━━━ EXCERPTED DATA
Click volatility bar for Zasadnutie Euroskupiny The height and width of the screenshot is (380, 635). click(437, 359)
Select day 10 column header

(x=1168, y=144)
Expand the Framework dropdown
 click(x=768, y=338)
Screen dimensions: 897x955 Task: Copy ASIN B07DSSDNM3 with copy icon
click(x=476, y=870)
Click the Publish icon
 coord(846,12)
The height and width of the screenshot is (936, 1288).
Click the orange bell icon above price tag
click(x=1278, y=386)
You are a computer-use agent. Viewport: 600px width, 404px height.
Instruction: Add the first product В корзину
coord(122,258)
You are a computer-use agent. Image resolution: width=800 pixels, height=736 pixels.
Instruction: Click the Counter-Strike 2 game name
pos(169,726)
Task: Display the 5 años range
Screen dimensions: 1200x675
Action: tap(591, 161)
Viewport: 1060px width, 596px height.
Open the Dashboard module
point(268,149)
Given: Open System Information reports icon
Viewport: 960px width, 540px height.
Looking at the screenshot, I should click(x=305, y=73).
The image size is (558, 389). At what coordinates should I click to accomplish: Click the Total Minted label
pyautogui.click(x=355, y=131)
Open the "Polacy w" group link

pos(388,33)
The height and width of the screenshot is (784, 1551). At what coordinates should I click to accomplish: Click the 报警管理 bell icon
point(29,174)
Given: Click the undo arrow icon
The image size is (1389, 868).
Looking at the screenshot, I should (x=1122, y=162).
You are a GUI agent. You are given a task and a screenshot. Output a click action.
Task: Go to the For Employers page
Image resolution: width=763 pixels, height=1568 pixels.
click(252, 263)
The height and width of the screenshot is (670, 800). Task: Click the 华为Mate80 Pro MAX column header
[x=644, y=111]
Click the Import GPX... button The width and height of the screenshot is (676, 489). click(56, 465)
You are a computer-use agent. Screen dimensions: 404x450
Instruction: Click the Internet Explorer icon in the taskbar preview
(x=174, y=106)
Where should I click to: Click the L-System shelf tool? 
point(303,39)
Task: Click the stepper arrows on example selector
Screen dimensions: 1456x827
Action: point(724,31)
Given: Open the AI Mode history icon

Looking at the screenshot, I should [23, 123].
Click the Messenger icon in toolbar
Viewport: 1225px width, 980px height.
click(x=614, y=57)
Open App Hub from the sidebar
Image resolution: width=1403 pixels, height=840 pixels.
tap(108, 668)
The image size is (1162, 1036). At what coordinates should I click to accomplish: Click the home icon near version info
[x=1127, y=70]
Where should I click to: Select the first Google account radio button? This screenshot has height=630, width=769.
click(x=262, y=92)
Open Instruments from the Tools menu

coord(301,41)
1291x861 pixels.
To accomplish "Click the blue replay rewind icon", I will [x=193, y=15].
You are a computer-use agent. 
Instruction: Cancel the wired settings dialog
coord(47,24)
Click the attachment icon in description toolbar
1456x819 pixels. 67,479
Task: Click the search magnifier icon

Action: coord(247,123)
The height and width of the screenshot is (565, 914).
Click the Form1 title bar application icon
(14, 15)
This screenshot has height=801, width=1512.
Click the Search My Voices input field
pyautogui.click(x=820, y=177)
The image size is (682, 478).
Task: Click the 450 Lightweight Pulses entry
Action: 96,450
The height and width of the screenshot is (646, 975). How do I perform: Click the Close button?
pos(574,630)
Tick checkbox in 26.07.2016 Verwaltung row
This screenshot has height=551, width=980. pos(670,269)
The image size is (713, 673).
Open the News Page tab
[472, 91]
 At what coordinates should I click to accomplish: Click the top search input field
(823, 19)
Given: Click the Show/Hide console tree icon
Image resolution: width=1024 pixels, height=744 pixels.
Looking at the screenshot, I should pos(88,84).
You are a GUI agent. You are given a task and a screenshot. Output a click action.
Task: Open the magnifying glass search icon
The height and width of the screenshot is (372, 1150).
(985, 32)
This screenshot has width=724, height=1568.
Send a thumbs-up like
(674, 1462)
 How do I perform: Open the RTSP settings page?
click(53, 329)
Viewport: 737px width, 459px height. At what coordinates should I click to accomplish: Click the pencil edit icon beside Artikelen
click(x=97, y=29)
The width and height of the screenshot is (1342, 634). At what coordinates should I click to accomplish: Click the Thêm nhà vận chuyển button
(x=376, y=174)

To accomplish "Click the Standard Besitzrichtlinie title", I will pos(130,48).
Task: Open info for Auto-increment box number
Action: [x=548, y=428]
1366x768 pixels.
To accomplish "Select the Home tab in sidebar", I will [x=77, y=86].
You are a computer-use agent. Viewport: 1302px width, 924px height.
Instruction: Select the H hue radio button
━━━━━━
INSTRUCTIONS FOR THE TASK: Check every line above for the string "agent" and state how many have it, with no other words.

ANSWER TO THIS TASK: 7